The lines from the one containing "The height and" through the last one in the data: please copy those exactly, and only those, without the pictures.

====== DATA TO PROCESS ======

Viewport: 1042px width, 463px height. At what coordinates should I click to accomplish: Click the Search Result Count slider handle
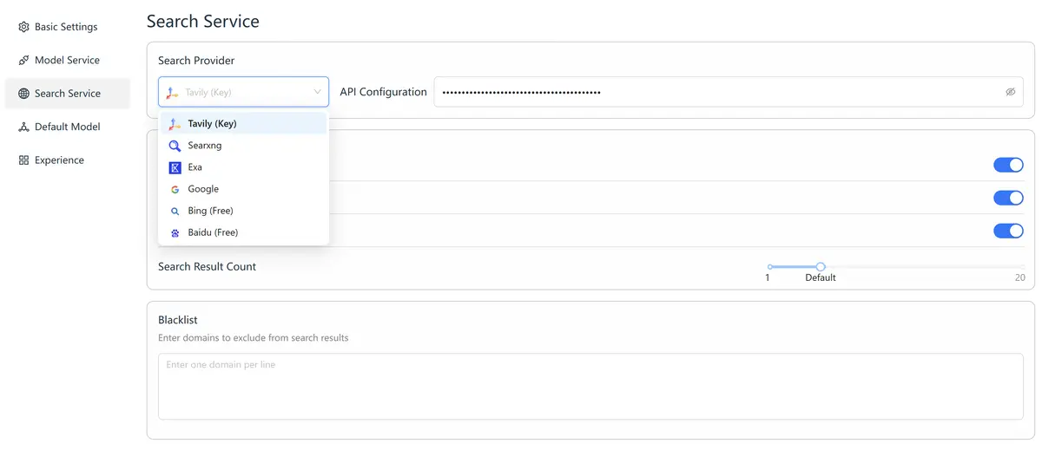point(821,267)
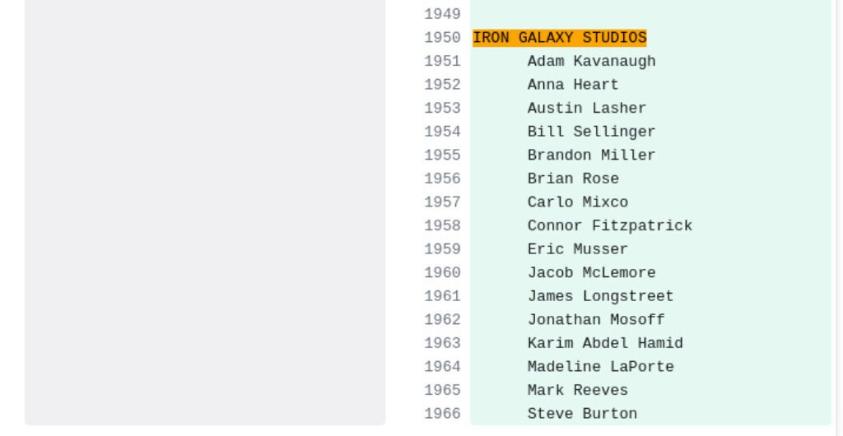This screenshot has width=843, height=436.
Task: Click on Brandon Miller text
Action: (591, 155)
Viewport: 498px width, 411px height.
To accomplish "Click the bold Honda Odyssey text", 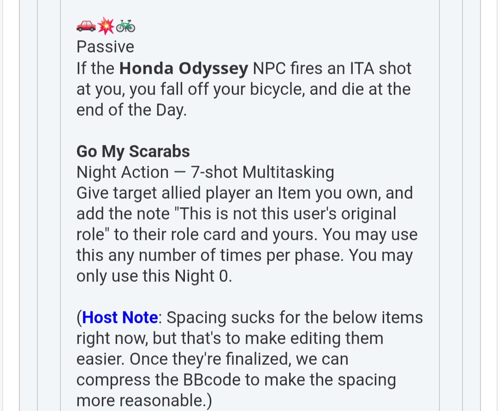I will (184, 69).
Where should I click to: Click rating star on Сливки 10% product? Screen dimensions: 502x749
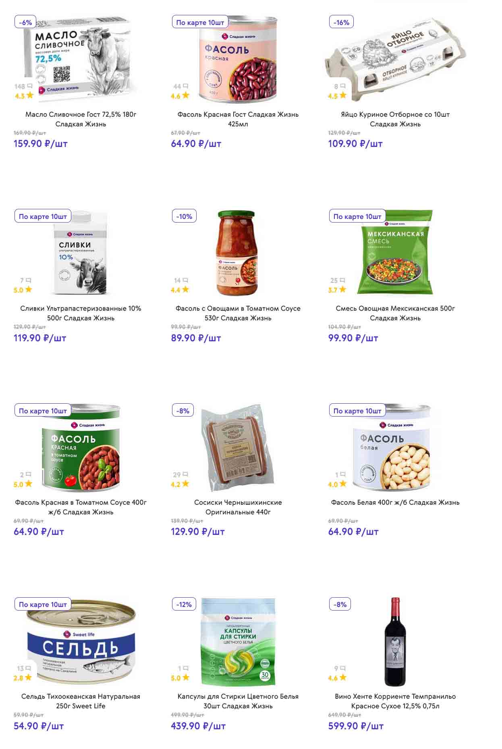(28, 289)
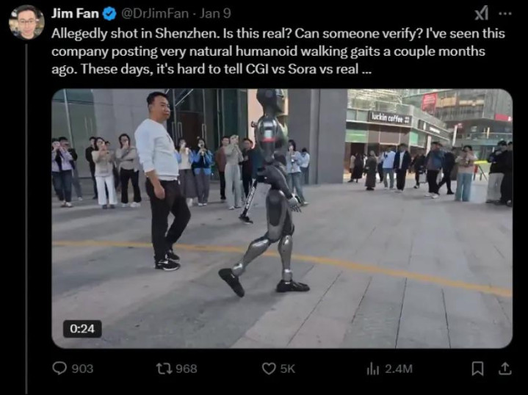This screenshot has height=395, width=528.
Task: Click the 903 replies count
Action: (82, 369)
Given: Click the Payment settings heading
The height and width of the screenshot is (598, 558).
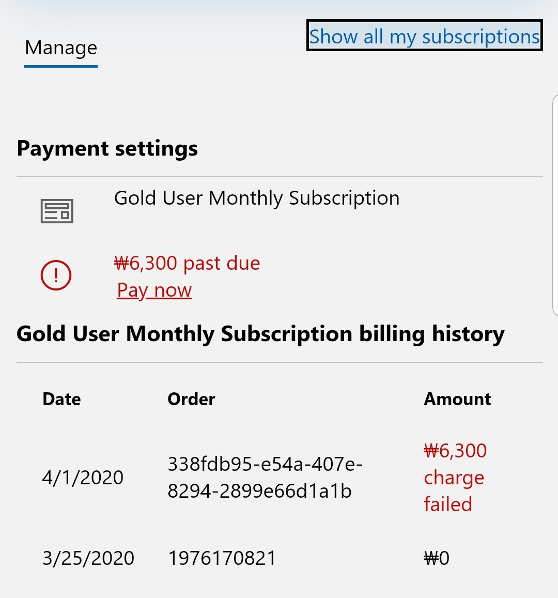Looking at the screenshot, I should [107, 148].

======

EXPECTED ANSWER
The height and width of the screenshot is (598, 558).
Looking at the screenshot, I should [107, 148].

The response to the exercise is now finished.